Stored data
-------------------------

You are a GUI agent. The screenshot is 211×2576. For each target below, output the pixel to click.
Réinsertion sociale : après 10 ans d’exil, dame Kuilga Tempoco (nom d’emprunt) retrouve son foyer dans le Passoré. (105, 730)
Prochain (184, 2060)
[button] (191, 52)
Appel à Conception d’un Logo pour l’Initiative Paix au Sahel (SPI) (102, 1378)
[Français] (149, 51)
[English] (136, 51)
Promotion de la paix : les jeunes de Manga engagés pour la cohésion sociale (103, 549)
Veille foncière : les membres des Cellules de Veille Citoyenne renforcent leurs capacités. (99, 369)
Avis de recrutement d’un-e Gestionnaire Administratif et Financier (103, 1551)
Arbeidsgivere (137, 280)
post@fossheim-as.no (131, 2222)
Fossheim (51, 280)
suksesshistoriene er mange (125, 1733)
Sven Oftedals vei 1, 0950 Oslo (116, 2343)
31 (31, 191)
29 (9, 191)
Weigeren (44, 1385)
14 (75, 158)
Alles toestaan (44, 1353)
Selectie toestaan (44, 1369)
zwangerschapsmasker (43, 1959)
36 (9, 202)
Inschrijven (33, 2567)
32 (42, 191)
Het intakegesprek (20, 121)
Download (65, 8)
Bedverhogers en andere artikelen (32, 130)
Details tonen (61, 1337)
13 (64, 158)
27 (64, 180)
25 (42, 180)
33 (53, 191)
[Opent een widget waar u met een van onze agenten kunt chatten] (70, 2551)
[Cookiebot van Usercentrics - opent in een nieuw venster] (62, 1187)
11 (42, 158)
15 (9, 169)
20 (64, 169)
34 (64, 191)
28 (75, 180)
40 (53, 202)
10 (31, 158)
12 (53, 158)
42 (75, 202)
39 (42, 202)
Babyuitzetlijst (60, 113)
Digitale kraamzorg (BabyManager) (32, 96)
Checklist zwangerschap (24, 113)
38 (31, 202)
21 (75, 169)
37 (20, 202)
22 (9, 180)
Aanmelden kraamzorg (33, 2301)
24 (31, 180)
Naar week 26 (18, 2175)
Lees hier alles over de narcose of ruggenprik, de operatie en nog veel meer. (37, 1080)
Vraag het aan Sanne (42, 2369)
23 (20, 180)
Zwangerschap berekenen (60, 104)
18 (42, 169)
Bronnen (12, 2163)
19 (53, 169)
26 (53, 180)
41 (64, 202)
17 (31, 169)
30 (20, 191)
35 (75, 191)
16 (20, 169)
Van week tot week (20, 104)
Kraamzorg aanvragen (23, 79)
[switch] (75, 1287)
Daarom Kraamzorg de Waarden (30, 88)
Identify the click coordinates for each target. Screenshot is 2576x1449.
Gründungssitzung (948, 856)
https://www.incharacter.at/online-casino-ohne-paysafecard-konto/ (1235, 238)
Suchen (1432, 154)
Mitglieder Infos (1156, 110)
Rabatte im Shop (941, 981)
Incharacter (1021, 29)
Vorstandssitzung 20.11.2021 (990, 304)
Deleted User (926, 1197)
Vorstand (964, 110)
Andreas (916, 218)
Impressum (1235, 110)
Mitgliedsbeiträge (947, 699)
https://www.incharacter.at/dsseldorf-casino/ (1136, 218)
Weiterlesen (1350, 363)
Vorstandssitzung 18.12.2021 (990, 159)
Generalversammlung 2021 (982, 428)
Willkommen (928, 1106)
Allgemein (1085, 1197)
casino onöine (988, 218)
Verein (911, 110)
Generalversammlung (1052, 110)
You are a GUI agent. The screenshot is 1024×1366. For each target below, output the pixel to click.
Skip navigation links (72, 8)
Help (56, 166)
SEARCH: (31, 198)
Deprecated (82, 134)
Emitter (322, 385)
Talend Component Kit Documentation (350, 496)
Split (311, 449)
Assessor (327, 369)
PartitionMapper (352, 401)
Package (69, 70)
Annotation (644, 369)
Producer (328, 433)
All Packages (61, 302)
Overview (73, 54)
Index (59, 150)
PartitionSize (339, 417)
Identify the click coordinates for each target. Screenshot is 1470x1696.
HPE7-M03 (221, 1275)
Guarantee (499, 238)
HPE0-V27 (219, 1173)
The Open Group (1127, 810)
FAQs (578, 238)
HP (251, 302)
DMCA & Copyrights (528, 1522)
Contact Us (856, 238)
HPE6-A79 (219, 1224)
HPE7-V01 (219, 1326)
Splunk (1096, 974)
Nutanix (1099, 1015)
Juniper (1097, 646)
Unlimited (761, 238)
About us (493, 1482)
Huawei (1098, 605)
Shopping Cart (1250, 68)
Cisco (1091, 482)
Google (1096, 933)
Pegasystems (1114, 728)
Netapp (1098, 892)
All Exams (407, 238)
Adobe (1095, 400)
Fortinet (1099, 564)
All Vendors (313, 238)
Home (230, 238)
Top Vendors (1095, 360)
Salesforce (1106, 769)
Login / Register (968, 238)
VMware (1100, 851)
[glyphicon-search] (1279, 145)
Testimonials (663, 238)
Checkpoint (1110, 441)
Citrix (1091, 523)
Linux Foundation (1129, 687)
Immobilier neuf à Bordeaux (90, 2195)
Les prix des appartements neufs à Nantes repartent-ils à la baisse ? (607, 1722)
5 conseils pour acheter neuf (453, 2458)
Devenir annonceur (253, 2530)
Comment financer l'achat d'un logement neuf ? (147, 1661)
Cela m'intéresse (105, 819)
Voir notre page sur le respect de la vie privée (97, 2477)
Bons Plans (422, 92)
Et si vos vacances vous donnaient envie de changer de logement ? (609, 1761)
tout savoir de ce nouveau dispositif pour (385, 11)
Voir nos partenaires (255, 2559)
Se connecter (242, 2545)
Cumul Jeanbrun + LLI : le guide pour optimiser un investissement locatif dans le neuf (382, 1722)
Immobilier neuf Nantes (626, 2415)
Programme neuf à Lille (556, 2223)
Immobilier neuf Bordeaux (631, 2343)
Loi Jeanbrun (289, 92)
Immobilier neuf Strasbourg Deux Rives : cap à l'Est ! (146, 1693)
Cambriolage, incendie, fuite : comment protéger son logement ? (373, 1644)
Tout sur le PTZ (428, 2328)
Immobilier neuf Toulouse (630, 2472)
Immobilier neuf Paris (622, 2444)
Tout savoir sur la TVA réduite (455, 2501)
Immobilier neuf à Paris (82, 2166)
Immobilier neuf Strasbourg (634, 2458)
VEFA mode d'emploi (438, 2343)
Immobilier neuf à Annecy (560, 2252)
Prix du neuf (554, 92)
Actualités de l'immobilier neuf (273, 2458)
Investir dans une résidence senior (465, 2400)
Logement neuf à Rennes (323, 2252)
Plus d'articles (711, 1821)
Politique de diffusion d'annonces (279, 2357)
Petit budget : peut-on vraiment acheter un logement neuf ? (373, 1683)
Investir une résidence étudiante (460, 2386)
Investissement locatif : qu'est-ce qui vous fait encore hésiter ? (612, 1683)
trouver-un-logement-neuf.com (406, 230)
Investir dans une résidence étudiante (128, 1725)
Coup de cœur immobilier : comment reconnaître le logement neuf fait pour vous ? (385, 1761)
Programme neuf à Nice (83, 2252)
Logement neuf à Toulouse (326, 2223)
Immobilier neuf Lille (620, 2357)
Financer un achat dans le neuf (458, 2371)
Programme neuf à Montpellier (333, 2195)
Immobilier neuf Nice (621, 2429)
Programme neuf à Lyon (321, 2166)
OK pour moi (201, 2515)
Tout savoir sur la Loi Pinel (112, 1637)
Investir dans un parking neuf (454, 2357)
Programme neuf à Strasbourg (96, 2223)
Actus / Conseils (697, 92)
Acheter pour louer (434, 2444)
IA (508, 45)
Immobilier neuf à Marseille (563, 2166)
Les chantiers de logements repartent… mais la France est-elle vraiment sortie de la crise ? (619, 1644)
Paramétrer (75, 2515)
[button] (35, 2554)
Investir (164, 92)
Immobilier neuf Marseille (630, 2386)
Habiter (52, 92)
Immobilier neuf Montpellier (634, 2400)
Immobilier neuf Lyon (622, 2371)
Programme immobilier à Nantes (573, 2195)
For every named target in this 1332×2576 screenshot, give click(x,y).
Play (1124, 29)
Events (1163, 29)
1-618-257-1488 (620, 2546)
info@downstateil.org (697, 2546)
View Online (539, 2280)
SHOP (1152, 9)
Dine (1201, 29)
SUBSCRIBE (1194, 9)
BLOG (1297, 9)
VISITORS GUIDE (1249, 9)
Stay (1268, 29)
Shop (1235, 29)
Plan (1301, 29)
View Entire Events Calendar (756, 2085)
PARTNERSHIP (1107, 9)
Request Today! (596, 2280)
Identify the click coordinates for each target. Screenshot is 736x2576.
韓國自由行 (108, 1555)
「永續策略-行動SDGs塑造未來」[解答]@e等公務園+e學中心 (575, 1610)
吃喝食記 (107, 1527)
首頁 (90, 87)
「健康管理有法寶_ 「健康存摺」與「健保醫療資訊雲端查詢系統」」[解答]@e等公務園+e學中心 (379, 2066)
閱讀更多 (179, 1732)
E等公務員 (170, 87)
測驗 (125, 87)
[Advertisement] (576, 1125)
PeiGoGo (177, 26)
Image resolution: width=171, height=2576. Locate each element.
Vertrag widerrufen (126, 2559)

-------------------------

• _Problem description_
Lines from the top of the data above through the line containing "post@fossheim-as.no (131, 2222)" must be repeated exactly. All other lines stay out.

• _Reply_
You are a GUI agent. The screenshot is 211×2576. For each target below, output the pixel to click.
Réinsertion sociale : après 10 ans d’exil, dame Kuilga Tempoco (nom d’emprunt) retrouve son foyer dans le Passoré. (105, 730)
Prochain (184, 2060)
[button] (191, 52)
Appel à Conception d’un Logo pour l’Initiative Paix au Sahel (SPI) (102, 1378)
[Français] (149, 51)
[English] (136, 51)
Promotion de la paix : les jeunes de Manga engagés pour la cohésion sociale (103, 549)
Veille foncière : les membres des Cellules de Veille Citoyenne renforcent leurs capacités. (99, 369)
Avis de recrutement d’un-e Gestionnaire Administratif et Financier (103, 1551)
Arbeidsgivere (137, 280)
post@fossheim-as.no (131, 2222)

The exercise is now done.